### Supplied text
## Begin

Firstly, we will start with the computation of a basic univariate ARIMA model using Auto Arima with the use of the arima_reg() function within the modeltime package

model_fit_arima_no_boost = arima_reg() %>%
    set_engine(engine = "auto_arima") %>%
    fit(adjusted ~ date, data = training(splits))

model_fit_arima_no_boost

parsnip model object

Fit time:  354ms 
Series: outcome 
ARIMA(0,2,1) 

Coefficients:
          ma1
      -0.9805
s.e.   0.0110

sigma^2 estimated as 0.03424:  log likelihood=80.16
AIC=-156.33   AICc=-156.29   BIC=-148.9

Model 2: Boosted Auto ARIMA

Next, we are able to create a boosted ARIMA using arima_boost() function. Boosting is where we would using XGBoost to model the ARIMA errors. As the model formula contains both a date feature and derivatives of date, ARIMA uses the date whereas the XGBoost uses the derivatives of date as regressors.

model_fit_arima_boosted = arima_boost(
    min_n = 2,
    learn_rate = 0.015
) %>%
    set_engine(engine = "auto_arima_xgboost") %>%
    fit(adjusted ~ date + as.numeric(date),
        data = training(splits))

model_fit_arima_boosted

parsnip model object

Fit time:  627ms 
ARIMA(0,2,1) w/ XGBoost Errors
---
Model 1: Auto ARIMA
Series: outcome 
ARIMA(0,2,1) 

Coefficients:
          ma1
      -0.9805
s.e.   0.0110

sigma^2 estimated as 0.03424:  log likelihood=80.16
AIC=-156.33   AICc=-156.29   BIC=-148.9

---
Model 2: XGBoost Errors

xgboost::xgb.train(params = list(eta = 0.015, max_depth = 6, 
    gamma = 0, colsample_bytree = 1, colsample_bynode = 1, min_child_weight = 2, 
    subsample = 1, objective = "reg:squarederror"), data = x$data, 
    nrounds = 15, watchlist = x$watchlist, verbose = 0, nthread = 1)

Model 3: Exponential Smoothing

We are also able to create an Error-Trend-Season (ETS) model using an Exponential Smoothing State Space model. This is performed using the exp_smoothing() within the modeltime R packages.

model_fit_ets = exp_smoothing() %>%
    set_engine(engine = "ets") %>%
    fit(adjusted ~ date, data = training(splits))

model_fit_ets

parsnip model object

Fit time:  679ms 
ETS(M,N,N) 

Call:
 forecast::ets(y = outcome, model = model_ets, damped = damping_ets,  

 Call:
     alpha = alpha, beta = beta, gamma = gamma) 

  Smoothing parameters:
    alpha = 0.9999 

  Initial states:
    l = 9.1069 

  sigma:  0.0301

     AIC     AICc      BIC 
526.8167 526.8965 537.9777

Model 4: Prophet

Prophet model can also be created using prophet_reg().

model_fit_prophet = prophet_reg() %>%
    set_engine(engine = "prophet") %>%
    fit(adjusted ~ date, data = training(splits))

model_fit_prophet

Model 5: Linear Regression

Model time series linear regression (TSLM) using the linear_reg() algorithm from parsnip. The following derivatives of date are used:

Trend: Modeled using as.numeric(date)
Seasonal: Modeled using month(date)

model_fit_lm = linear_reg() %>%
    set_engine("lm") %>%
    fit(adjusted ~ as.numeric(date),
        data = training(splits))

## End

### Provided material
## Begin

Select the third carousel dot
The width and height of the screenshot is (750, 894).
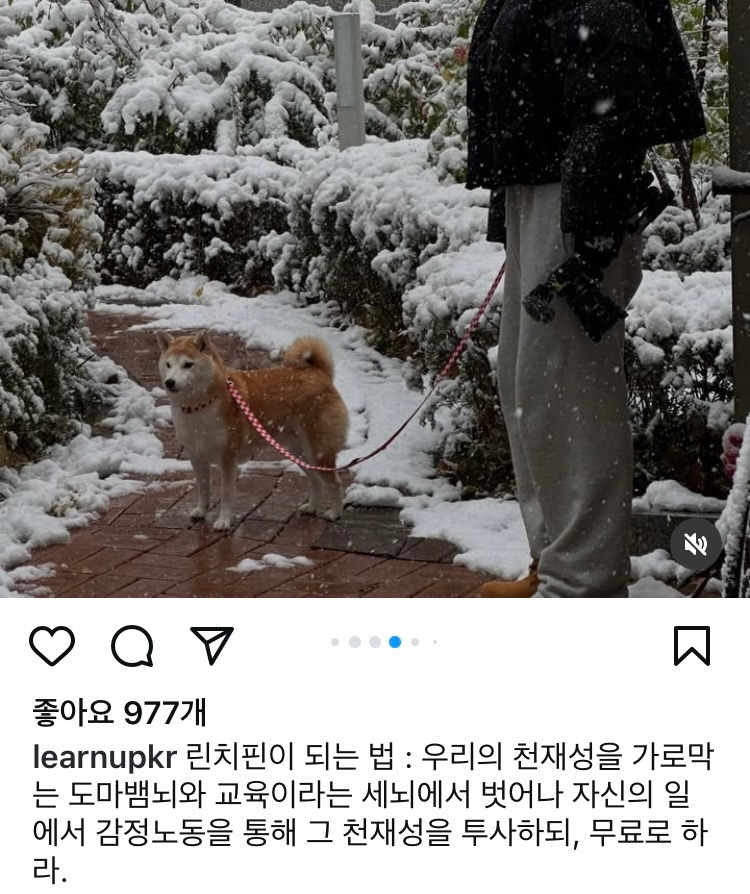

## End

### Short problem
From the time-series modeling text above, quote verbatim the passage that opens with the words containing "Prophet model can" and closes with "Modeled using month(date)".

### Result of this task
Prophet model can also be created using prophet_reg().

model_fit_prophet = prophet_reg() %>%
    set_engine(engine = "prophet") %>%
    fit(adjusted ~ date, data = training(splits))

model_fit_prophet

Model 5: Linear Regression

Model time series linear regression (TSLM) using the linear_reg() algorithm from parsnip. The following derivatives of date are used:

Trend: Modeled using as.numeric(date)
Seasonal: Modeled using month(date)